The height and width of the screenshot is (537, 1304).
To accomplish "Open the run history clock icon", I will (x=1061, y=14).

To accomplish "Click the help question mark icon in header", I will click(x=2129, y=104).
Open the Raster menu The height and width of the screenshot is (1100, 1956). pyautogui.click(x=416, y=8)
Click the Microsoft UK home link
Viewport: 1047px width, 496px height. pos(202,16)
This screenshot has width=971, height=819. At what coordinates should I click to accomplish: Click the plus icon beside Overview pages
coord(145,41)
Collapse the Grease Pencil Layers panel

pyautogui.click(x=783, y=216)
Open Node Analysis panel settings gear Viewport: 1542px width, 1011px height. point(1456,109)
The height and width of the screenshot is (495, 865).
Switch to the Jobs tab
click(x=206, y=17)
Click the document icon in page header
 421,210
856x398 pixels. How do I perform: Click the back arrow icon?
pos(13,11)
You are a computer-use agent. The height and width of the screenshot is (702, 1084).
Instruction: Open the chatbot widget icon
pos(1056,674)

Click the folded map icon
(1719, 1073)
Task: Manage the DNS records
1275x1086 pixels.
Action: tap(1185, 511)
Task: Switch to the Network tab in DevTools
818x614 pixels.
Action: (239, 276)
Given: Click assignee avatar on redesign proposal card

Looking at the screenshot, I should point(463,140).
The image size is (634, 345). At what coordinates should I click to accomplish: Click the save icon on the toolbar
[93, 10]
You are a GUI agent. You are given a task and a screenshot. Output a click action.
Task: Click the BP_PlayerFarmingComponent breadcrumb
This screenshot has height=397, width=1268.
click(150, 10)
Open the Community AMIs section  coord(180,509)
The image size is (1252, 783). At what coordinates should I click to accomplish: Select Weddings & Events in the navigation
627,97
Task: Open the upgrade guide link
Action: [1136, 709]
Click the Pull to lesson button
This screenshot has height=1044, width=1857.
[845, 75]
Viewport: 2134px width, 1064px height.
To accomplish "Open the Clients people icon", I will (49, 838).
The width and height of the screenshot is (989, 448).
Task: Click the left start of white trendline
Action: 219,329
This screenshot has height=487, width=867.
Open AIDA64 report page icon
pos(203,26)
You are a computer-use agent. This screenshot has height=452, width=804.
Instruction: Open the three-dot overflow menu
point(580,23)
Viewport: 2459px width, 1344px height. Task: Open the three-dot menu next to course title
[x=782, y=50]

____

Please give again the lines above between the line holding "Open the Community" and the line holding "This screenshot has height=487, width=867.", inclusive, exactly as they are and with nothing added.

Open the Community AMIs section  coord(180,509)
The image size is (1252, 783). At what coordinates should I click to accomplish: Select Weddings & Events in the navigation
627,97
Task: Open the upgrade guide link
Action: [1136, 709]
Click the Pull to lesson button
This screenshot has height=1044, width=1857.
[845, 75]
Viewport: 2134px width, 1064px height.
To accomplish "Open the Clients people icon", I will (49, 838).
The width and height of the screenshot is (989, 448).
Task: Click the left start of white trendline
Action: 219,329
This screenshot has height=487, width=867.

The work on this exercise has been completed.